A nova instrução normativa mantém a recomendação para o uso de vacinas monovalentes que tenham a variante LP.8.1 como antígeno preferencial. Também poderão ser utilizadas vacinas derivadas da cepa JN.1, como XFG ou NB.1.8.1, desde que apresentem ampla e robusta resposta de anticorpos neutralizantes ou eficácia comprovada contra as variantes do SARS-CoV-2 atualmente em circulação.
Segundo a diretora da Anvisa e relatora da proposta, Daniela Marreco, o registro recente de dezenas de casos de síndrome gripal associados à Covid-19 reforça a necessidade de manter a estratégia de vacinação atualizada no país.
De acordo com Heloina Claret de Castro, médica infectologista e coordenadora do Centro de Vacinas da Unimed Goiânia, apesar da evolução constante do vírus, não há indícios de aumento da gravidade da doença.
“O SARS-CoV-2 continua evoluindo antigenicamente, mas todas as variantes permanecem descendentes da cepa Ômicron, embora apresentem novas mutações na proteína spike, o que pode favorecer o escape imunológico. Ainda assim, a cepa JN.1 continua oferecendo proteção razoável contra hospitalizações e óbitos”, explicou ao Jornal Opção.

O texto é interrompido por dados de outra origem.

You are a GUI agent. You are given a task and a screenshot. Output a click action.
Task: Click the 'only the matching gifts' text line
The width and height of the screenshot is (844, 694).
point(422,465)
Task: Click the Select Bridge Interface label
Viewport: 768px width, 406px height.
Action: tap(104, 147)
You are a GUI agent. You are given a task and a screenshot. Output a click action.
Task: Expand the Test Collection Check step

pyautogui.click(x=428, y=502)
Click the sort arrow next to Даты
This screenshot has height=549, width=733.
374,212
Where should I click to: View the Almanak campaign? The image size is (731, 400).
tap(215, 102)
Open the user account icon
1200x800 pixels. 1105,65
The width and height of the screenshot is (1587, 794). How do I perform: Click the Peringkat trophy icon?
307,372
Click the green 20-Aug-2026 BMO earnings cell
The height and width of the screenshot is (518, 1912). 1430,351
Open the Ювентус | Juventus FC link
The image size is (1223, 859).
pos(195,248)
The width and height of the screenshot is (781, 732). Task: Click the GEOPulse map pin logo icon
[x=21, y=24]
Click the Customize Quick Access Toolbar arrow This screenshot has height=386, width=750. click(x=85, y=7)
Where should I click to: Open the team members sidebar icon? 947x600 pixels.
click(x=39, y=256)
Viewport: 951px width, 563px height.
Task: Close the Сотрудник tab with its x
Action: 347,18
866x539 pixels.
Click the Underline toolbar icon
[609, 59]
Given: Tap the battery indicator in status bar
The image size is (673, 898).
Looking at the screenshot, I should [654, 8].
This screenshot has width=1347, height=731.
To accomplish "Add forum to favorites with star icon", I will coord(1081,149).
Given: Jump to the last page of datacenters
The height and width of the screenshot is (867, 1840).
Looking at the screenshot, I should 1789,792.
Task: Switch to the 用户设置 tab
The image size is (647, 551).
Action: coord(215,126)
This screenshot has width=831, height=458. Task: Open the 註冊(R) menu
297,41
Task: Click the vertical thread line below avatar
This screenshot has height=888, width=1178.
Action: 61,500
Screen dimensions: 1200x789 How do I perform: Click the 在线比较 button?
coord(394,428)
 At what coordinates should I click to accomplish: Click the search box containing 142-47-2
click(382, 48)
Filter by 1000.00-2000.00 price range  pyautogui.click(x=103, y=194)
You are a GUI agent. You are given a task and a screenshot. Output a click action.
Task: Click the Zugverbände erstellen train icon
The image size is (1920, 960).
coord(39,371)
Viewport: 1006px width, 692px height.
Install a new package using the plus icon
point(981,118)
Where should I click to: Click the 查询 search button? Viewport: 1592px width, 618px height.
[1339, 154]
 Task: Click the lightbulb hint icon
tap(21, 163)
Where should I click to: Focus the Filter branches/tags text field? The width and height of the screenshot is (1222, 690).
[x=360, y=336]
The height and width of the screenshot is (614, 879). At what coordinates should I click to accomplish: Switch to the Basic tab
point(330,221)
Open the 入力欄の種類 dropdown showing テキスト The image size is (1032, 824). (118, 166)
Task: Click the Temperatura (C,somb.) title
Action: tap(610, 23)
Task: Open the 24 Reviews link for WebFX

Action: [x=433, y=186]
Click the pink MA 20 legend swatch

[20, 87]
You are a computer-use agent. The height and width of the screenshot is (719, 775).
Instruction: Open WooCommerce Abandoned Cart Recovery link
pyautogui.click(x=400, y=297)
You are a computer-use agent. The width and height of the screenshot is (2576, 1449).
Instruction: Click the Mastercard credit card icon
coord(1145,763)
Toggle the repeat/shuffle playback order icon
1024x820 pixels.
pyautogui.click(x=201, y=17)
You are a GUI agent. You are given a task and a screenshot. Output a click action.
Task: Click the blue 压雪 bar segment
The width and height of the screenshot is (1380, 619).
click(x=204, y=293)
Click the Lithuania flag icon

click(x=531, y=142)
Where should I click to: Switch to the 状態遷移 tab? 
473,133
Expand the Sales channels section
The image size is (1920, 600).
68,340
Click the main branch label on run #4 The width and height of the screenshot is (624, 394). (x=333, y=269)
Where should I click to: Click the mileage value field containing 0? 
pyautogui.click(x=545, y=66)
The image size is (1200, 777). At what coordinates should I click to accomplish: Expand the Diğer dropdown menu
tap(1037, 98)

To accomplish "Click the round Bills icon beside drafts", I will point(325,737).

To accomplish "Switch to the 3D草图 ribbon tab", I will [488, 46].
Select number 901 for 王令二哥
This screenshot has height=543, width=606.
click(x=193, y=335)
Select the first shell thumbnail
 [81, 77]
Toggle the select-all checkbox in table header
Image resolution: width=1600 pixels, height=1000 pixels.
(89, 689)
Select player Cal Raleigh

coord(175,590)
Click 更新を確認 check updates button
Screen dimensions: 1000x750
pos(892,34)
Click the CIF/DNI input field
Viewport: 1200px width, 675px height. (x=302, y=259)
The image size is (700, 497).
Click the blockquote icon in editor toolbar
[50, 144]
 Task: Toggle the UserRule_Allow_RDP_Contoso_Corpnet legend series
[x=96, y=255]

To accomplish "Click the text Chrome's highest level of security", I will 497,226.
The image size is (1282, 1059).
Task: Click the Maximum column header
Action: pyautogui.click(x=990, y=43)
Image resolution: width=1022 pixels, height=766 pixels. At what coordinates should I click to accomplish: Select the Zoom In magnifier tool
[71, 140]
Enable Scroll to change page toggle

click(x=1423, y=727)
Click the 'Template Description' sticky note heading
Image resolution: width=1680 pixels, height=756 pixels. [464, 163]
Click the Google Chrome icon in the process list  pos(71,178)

A infectologista ressalta que as novas variantes apresentam maior capacidade de transmissão, mas não maior agressividade.
“Elas oferecem um pouco mais de risco de transmissibilidade, porém não são mais virulentas, ou seja, não aumentam o risco de desenvolvimento de doença grave”, afirmou.
A especialista também destaca a importância da vigilância epidemiológica para acompanhar a evolução do vírus.
“O monitoramento das síndromes gripais permite identificar a circulação de novas variantes. São avaliadas as mutações na proteína spike, a afinidade dessas variantes pelos receptores ACE2 e também dados epidemiológicos, como o aumento de casos e a gravidade da doença, que podem indicar o surgimento de uma nova cepa”, explicou.
Com a atualização da composição dos imunizantes, a expectativa é ampliar a proteção da população.
“Espera-se uma redução dos casos sintomáticos, e não apenas dos casos graves de Covid-19”, destacou Heloina.
Os grupos prioritários para vacinação permanecem os mesmos, conforme as recomendações da Sociedade Brasileira de Imunizações (SBIm) e do Programa Nacional de Imunizações (PNI): crianças menores de 5 anos (a partir dos 6 meses de idade), pessoas imunocomprometidas acima de 6 meses, gestantes e idosos com 60 anos ou mais.